This is an excellent question, because usually when it comes to criminal defense, judges control the sentence, while prosecutors control what the charges are. So, a lot of times a case can't be worked out or resolved because a defendant wants a misdemeanor and the prosecutors have charged him or her with a felony and they will not reduce the case down to a misdemeanor.
Therefore, the defendant will not take a deal on the case because they don't want to plead to a felony and be subjected to all of the penalties that come along with that, like the loss of your ability to bear arms, the loss of your ability to vote, the fact that you're typically going to be put on felony probation. There's a whole host of problems that come along with a felony.
So, the question becomes, when can the judge get involved and try to reduce a felony to a misdemeanor? There are some circumstances where the judge can do it. There's a Penal Code 17(b)(5), which basically says that the judge has the authority to reduce a felony to a misdemeanor.
A lot of times what you need in order to try to get the judge to do that is you have to get the facts of the case in front of the judge. Where that usually happens, at least in my experience, is when you do a preliminary hearing in front of the judge. The judge can see what the charge is all about, and then it's just a matter of them looking at the probation report in the case to see what the person's criminal record looks like.
Those are the two key ingredients that the judge needs to decide whether the case warrants a reduction from a felony to a misdemeanor.
At the end of a preliminary hearing, defense attorneys often step in to advocate for a reduction to a misdemeanor if the judge doesn't dismiss the case. This proactive approach can significantly impact the case's outcome.
When the judge reduces the case to a misdemeanor, it often paves the way for a more favorable resolution. The individual is no longer at risk of being placed on felony probation or facing the severe consequences of a felony conviction.
Defense Motion For a PC 17(b) Reduction to Misdemeanor
That's probably the biggest area where I see judges having the power and actually being willing to use the power is when the defense makes a motion for a 17(b)(5) under that Penal Code Section for the judge to reduce the case down to a misdemeanor.
It's at this point, after considering all the facts, that the judge usually exercises their authority to reduce a case from a felony to a misdemeanor. This reassures the defendant that their behavior and the circumstances of the case are being carefully weighed.
And that's really what they're looking at and weighing in, deciding whether to actually reduce a case from a felony to a misdemeanor — what happened in the case? Is it felony conduct? Does this person have a history of committing crimes where they really don't deserve to get a misdemeanor in the case?
How dangerous is the person? And what other things can the defense point out to the judge that makes sense to reduce the case down to a misdemeanor.
Another area where I see judges having the power to reduce a felony to a misdemeanor is when somebody pleads to a felony—that's a wobbler. A wobbler is a term used to describe a crime that can be charged as either a felony or a misdemeanor, depending on the circumstances and the defendant's criminal history. This means it can be reduced down to a misdemeanor at some point, and at the end of probation, the person does everything they're supposed to.

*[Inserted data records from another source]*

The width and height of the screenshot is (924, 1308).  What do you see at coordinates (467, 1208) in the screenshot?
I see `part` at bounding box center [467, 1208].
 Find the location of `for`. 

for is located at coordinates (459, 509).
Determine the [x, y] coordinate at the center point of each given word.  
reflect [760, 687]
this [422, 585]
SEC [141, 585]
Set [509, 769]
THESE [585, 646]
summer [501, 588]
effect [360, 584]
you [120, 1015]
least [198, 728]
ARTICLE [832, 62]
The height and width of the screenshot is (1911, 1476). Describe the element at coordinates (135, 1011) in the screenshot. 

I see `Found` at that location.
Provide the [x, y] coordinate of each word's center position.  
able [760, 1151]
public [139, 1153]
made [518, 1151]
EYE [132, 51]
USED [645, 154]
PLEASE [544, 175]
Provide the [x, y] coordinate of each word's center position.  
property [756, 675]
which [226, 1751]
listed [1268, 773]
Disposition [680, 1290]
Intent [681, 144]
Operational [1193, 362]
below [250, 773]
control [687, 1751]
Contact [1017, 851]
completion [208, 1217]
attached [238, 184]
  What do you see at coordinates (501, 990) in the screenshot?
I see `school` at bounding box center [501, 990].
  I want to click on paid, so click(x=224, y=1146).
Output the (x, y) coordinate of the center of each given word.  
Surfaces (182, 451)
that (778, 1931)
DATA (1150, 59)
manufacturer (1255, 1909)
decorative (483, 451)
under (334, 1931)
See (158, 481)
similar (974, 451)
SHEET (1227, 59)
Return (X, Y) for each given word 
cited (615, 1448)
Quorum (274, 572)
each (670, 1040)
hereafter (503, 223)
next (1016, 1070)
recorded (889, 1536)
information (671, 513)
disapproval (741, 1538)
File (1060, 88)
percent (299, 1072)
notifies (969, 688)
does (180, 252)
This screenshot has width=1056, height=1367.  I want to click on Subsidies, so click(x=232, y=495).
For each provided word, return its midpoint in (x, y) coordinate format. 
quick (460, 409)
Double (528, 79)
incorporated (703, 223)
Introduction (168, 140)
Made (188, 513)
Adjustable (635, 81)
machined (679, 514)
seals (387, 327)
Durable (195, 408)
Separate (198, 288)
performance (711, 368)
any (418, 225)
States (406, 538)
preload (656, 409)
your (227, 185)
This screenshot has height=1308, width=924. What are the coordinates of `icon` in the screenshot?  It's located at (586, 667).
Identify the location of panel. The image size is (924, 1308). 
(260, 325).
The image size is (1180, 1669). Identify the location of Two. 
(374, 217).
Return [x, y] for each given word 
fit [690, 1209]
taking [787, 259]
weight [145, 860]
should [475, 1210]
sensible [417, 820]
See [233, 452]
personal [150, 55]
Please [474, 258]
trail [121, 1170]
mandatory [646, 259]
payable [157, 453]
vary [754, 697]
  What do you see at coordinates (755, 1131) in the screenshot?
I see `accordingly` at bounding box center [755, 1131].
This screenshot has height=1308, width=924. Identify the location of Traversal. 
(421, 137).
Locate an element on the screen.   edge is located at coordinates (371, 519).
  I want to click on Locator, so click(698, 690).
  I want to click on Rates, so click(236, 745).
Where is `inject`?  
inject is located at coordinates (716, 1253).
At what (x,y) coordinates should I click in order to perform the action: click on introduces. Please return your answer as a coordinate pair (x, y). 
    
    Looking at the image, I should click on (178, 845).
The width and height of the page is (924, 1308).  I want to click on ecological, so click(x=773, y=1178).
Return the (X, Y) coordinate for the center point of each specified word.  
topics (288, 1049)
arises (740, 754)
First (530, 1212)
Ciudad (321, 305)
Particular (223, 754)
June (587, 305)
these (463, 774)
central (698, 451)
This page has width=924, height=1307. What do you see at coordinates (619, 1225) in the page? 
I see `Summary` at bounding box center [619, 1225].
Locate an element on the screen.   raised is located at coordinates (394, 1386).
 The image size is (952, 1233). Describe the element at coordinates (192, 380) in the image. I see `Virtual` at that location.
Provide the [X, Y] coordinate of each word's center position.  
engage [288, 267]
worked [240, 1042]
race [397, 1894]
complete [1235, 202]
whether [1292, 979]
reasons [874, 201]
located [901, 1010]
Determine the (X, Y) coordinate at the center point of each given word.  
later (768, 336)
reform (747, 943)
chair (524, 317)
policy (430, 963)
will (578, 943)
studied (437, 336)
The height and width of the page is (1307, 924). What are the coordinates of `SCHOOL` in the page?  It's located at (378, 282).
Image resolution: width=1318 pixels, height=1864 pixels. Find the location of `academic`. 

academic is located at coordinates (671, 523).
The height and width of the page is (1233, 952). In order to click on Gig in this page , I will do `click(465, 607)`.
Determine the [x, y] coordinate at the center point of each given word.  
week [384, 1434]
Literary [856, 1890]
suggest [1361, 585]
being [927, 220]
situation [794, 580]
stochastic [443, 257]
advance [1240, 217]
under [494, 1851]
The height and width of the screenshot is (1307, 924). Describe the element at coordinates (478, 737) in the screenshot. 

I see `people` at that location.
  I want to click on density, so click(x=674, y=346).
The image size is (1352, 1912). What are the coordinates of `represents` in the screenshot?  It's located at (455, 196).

They complete all of the terms and conditions and don't have any new arrests. A lot of times, the defense attorney can file a motion with the court at the end of probation to reduce the case to a misdemeanor. A lot of times, that's going to be granted if it's the right type of case to reduce to a misdemeanor. For instance, non-violent crimes or first-time offenses are often considered the right type of case. If the person was successful in their probation and didn't have any violations, the judge feels it's the right thing to do.